De bottleneck in de omgang is de handhaving. Tot 2009 kon de sterke arm (de politie) de omgangsregeling handhaven. Naar aanleiding van een onderzoek van de nationale ombudsman bevestigde zowel de minister van Veiligheid en Justitie als de Procureur-generaal (de baas van het Openbaar Ministerie, OM) dat de politie op verzoek moest optreden (812 Rv voor 2009).
Met de wet bevordering voortgezet ouderschap en zorgvuldige scheiding is in 2009 de verplichting voor de politie om de omgangsregeling te handhaven, uit de wet gehaald. Nu kan de politie alleen te hulp worden geroepen als de rechtbank in de beschikking opgenomen heeft: ‘uitvoerbaar bij voorraad’. Dit betekent dat na rijp beraad de wenselijkheid van handhaving is bepaald. Conform de resultaten van het onderzoek van de ombudsman moet de politie dan op verzoek handhavend optreden. PASsage geeft partijen, advocaten en rechters deze mogelijkheid in overweging om ouderverstoting te voorkomen.
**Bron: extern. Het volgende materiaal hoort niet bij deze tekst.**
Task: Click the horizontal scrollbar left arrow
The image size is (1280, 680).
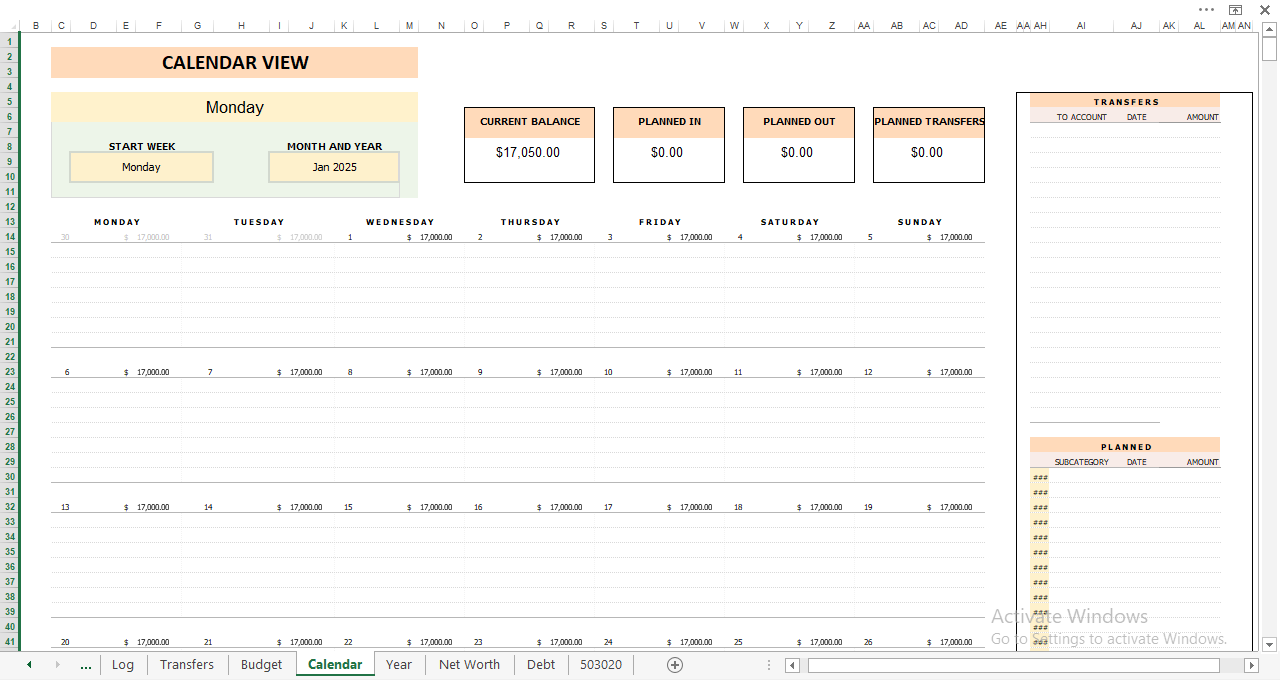Action: click(x=791, y=664)
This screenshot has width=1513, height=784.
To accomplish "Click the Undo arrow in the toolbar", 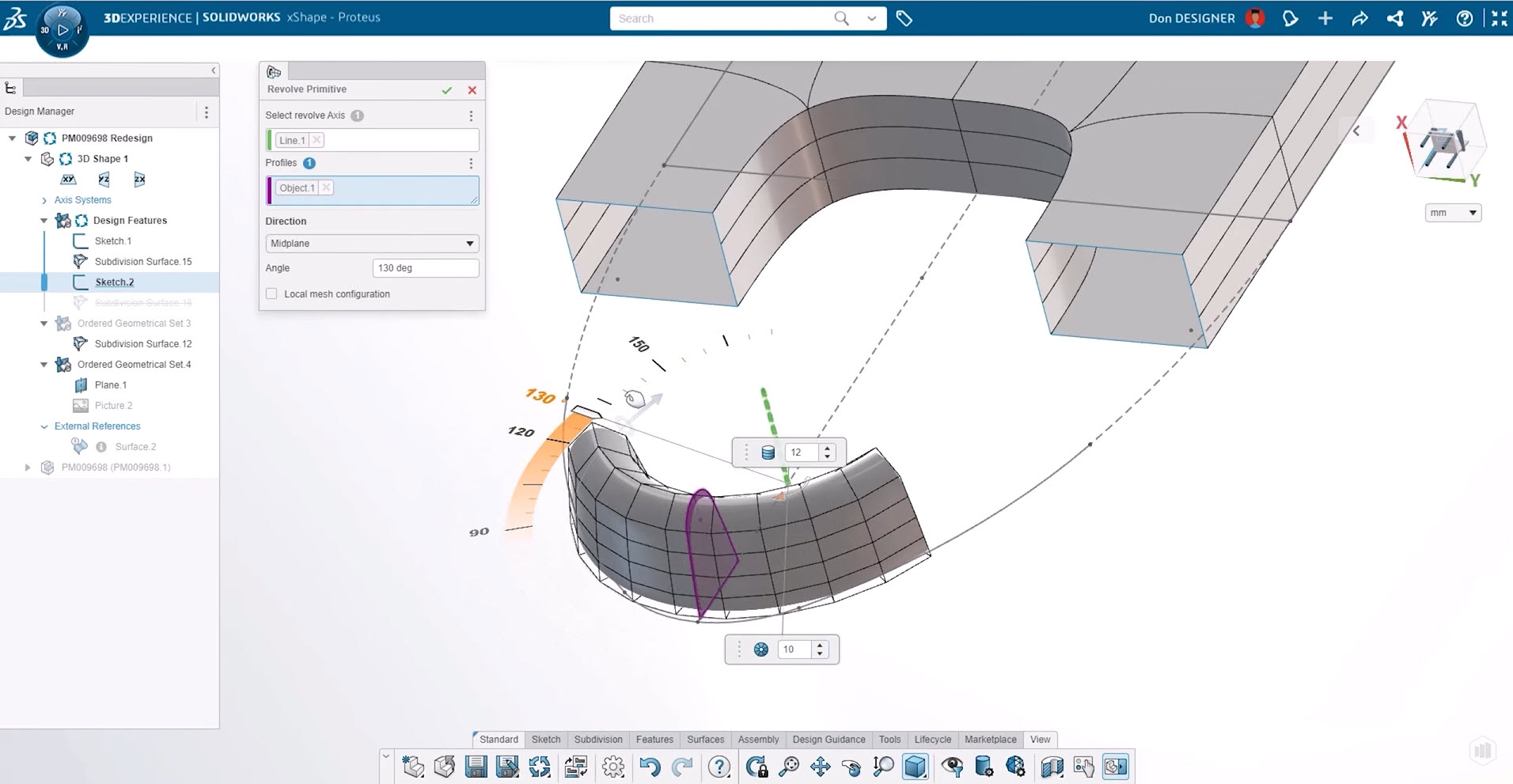I will click(x=650, y=767).
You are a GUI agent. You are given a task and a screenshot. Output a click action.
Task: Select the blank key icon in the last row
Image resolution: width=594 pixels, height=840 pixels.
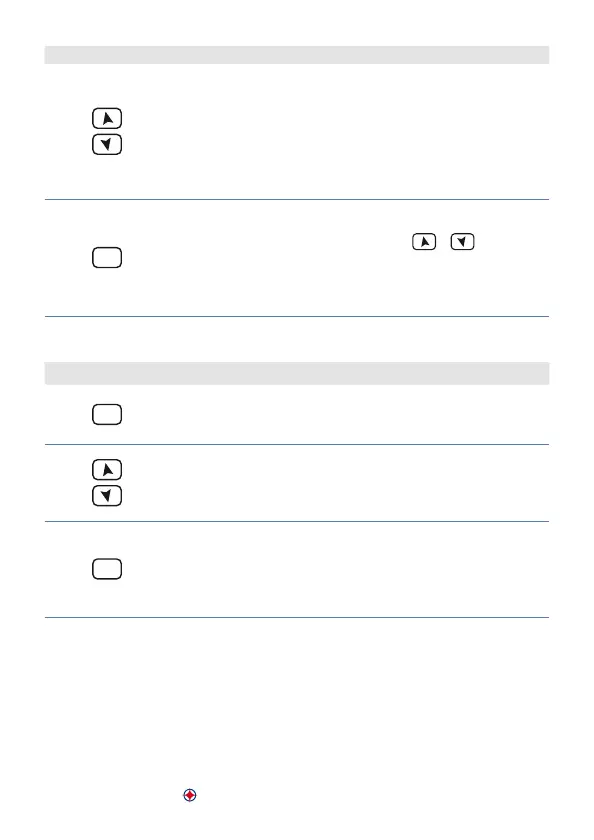(x=107, y=569)
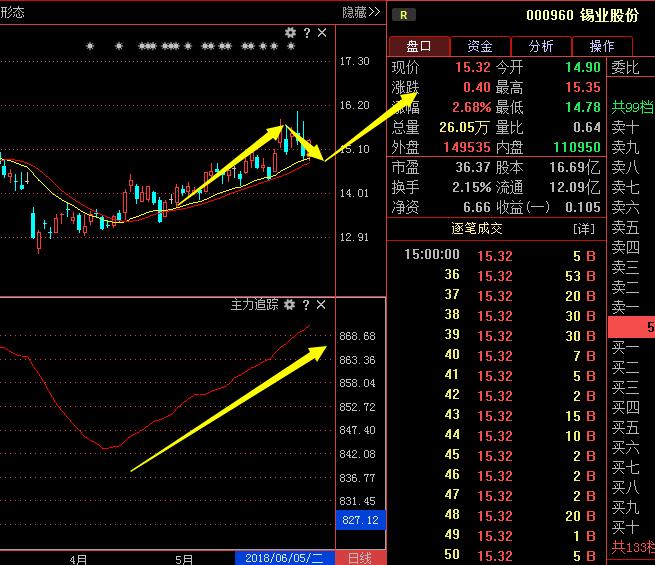The height and width of the screenshot is (565, 655).
Task: Click the date marker 2018/06/05/二
Action: click(x=285, y=557)
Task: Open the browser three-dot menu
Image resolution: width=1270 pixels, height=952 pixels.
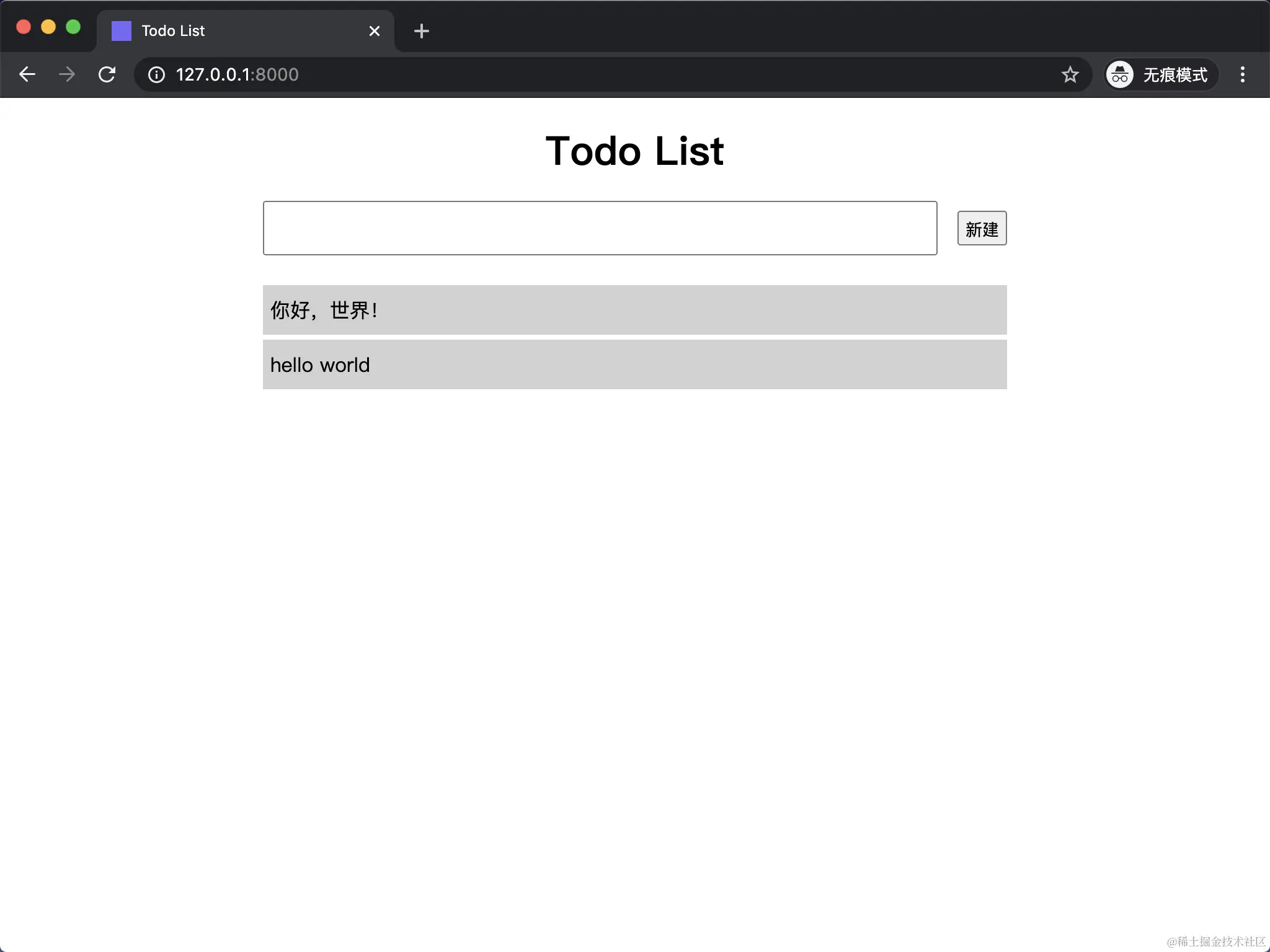Action: (x=1242, y=74)
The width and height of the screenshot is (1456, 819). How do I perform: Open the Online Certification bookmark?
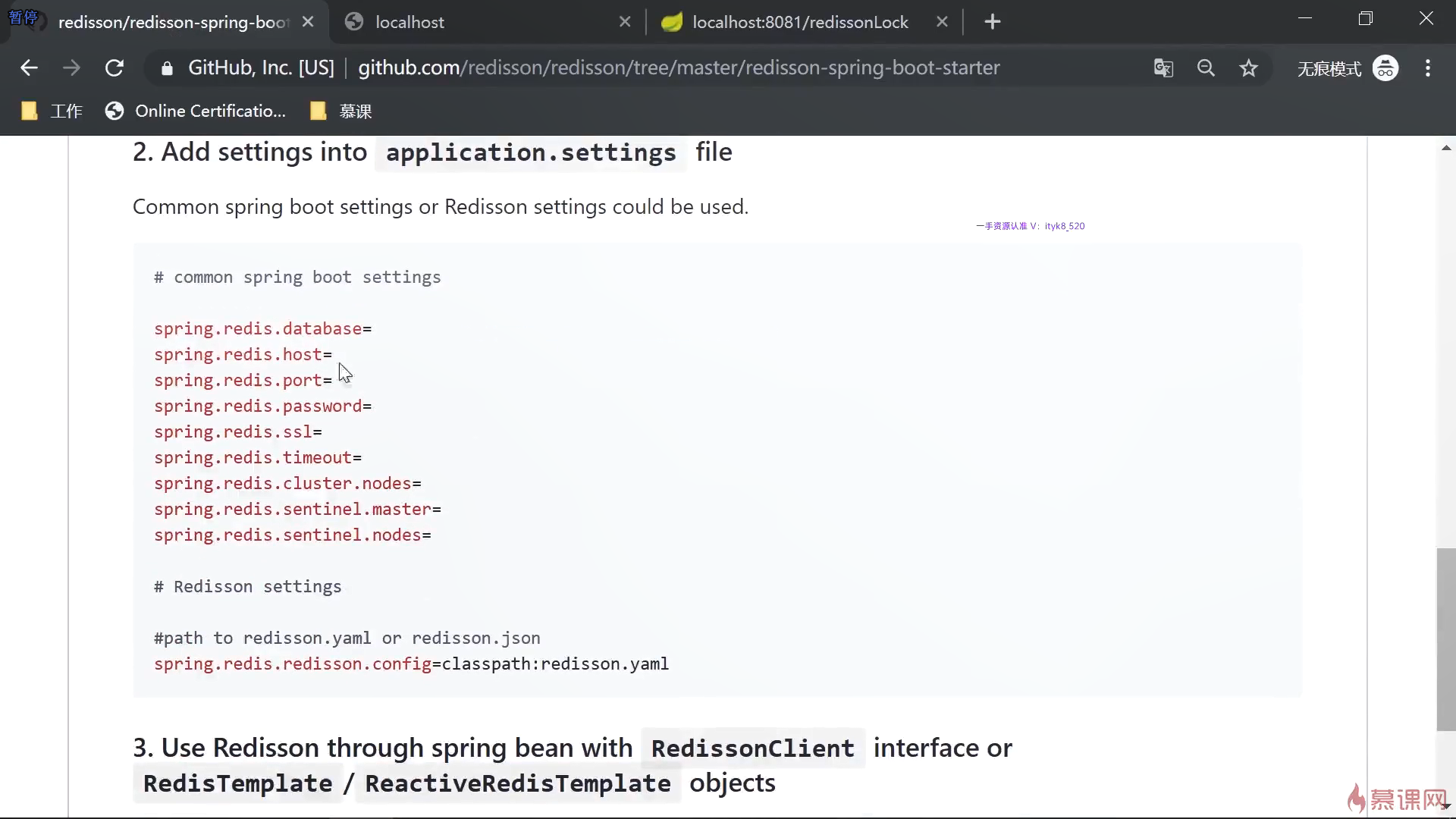196,111
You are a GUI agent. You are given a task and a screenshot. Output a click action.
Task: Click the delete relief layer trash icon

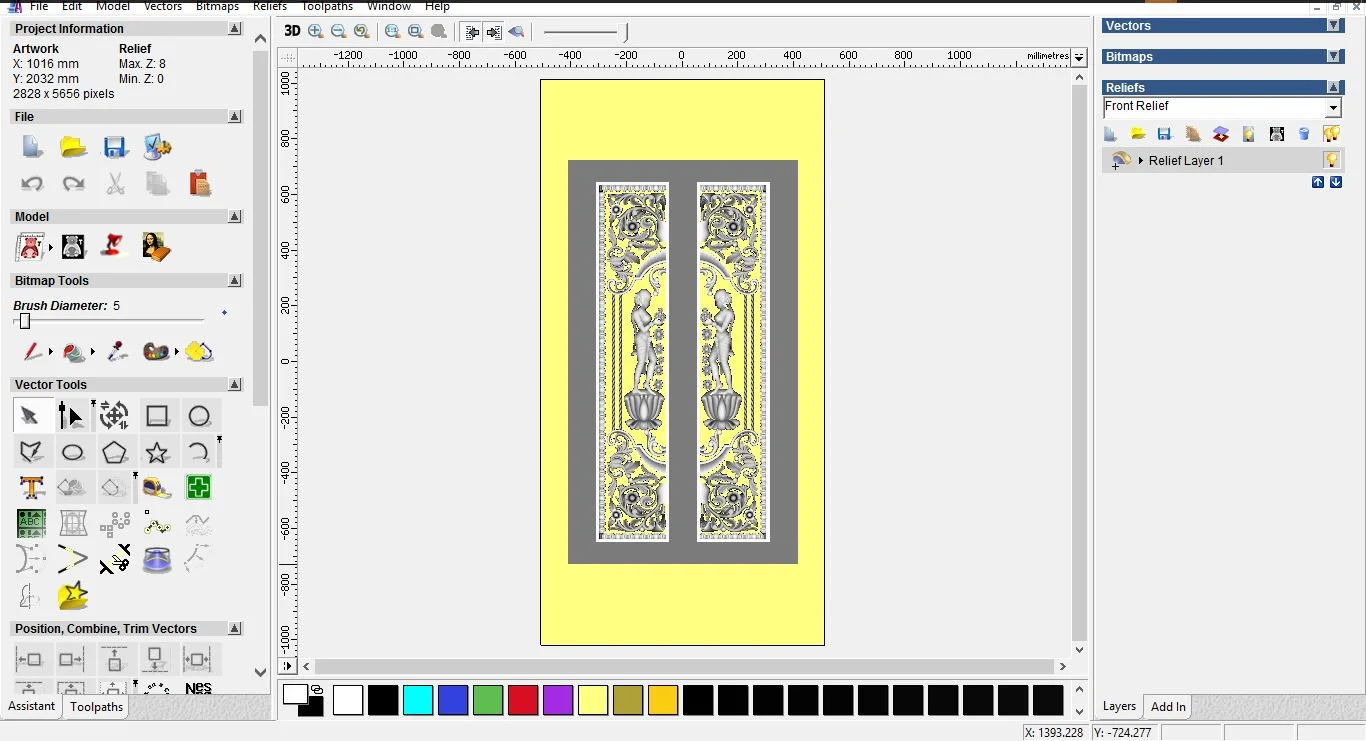pos(1303,134)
Bijzondere ambtenaar familiezaken (BAF)
PASsage pleit voor onmiddellijke handhaving van de omgangsregeling en niet wachten tot de problemen nog groter zijn geworden. Als de capaciteit van de politie tekortschiet of als een ander type optreden van de sterke arm gewenst is, pleit PASsage voor een speciale ambtenaar met die bevoegdheden, te vergelijken met de bijzondere opsporingsambtenaar (boa). Te denken valt aan een ‘Bijzondere Ambtenaar Familiezaken’ (BAF).